◆ **Set of tasks**
1/ Copy the essay on working and stay-at-home mothers word for word, everything from "This sentiment stopped" down to "be one day.".
2/ Write what comes next in the essay on working and stay-at-home mothers, picking up after its last sentence.

This sentiment stopped me mid-scroll. It sums up a mentality I had growing up and reminds me of the perspective pivot that I (and perhaps we all) so badly need now, particularly when applied to the context of women and motherhood. It rings true in the example of my own mother and many I know. And in the kind of mother I task myself to be one day.
I wholeheartedly believed (and propagated) the feminist undercurrent of the past that said working moms were more heroic and more valuable than stay-at-home moms because they never submitted to gendered limitations, battling inertia and complacency to get what was rightfully theirs. They were in the trenches of a male-led workforce, on the front lines of a movement. They were moving forward themselves! They were crusaders of gender equality! I held on to this notion with an unrelenting grip throughout my teens and early 20s, etched more deeply in me perhaps because I came from Indian parents and a conservative community upbringing, juxtaposed against a progressive American world. One foot in either place, it felt crucial that I pick a side.

◆ **Source data**
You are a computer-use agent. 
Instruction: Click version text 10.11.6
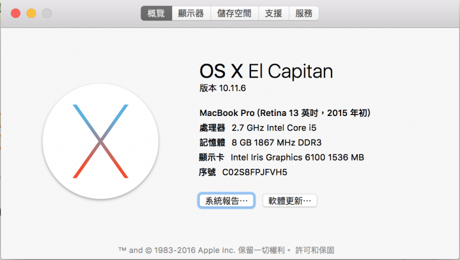pos(233,88)
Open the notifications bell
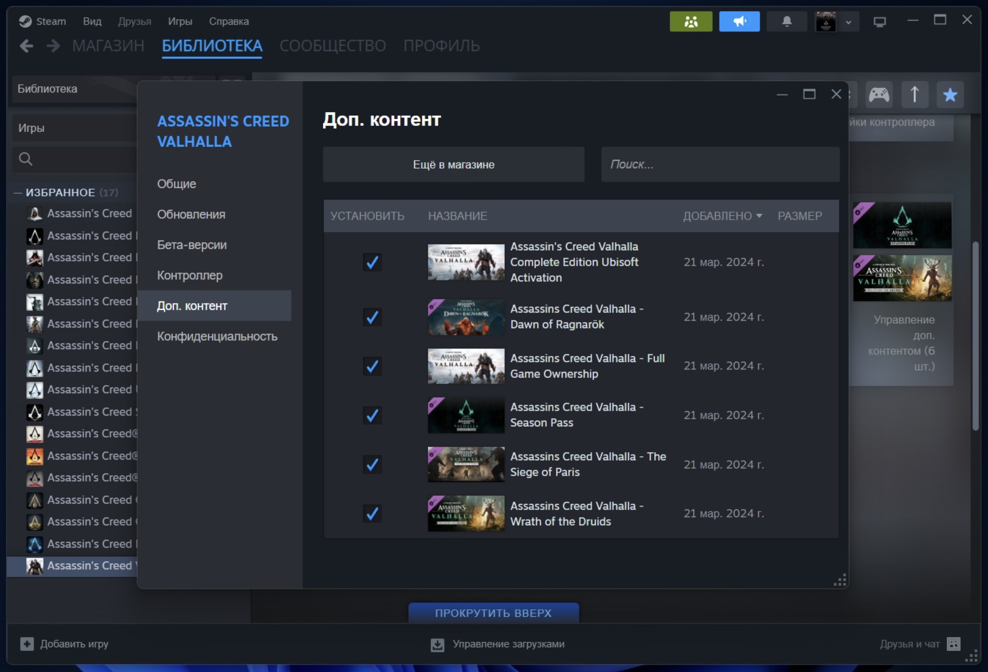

◆ **Set of answers**
1/
This sentiment stopped me mid-scroll. It sums up a mentality I had growing up and reminds me of the perspective pivot that I (and perhaps we all) so badly need now, particularly when applied to the context of women and motherhood. It rings true in the example of my own mother and many I know. And in the kind of mother I task myself to be one day.

2/
At the time, being a stay-at-home mom was typical of the Indian women I knew; it felt exasperatingly but expectedly primitive. I didn’t understand the choice, and I judged. If she wasn’t a go-getter, if she was content without employment, without enlisted projects, without contributing skills to society, her value was lost on me. She was stagnant, “staying” at-home, not moving. Spending days not achieving felt wasteful; her talent felt nervously close to slipping away. I couldn’t see past all the visions of strong women I had conceived to recognize any other manifestation of strength; I was blind to any other definition of “working.” So, I condescended the notion of staying-at-home and dismissed the women who chose to.
Today, I regret that dismissal and those assumptions.
Today, I understand feminism. I think! It is about choice, choice free of judgment or penalty. In this inclusive brand of feminism, membership is extended to women of diverse heroism – now inviting in many more of the women I grew up with and have met since. I am learning that women come as givers or getters, or both – just as men do. That choosing to give your time and your talents to your family, free of charge, makes you a defender of gender equality just as much as anyone else. And that fostering positivity, inspiring creativity, and making better humans beings are as vital contributions to society as any other.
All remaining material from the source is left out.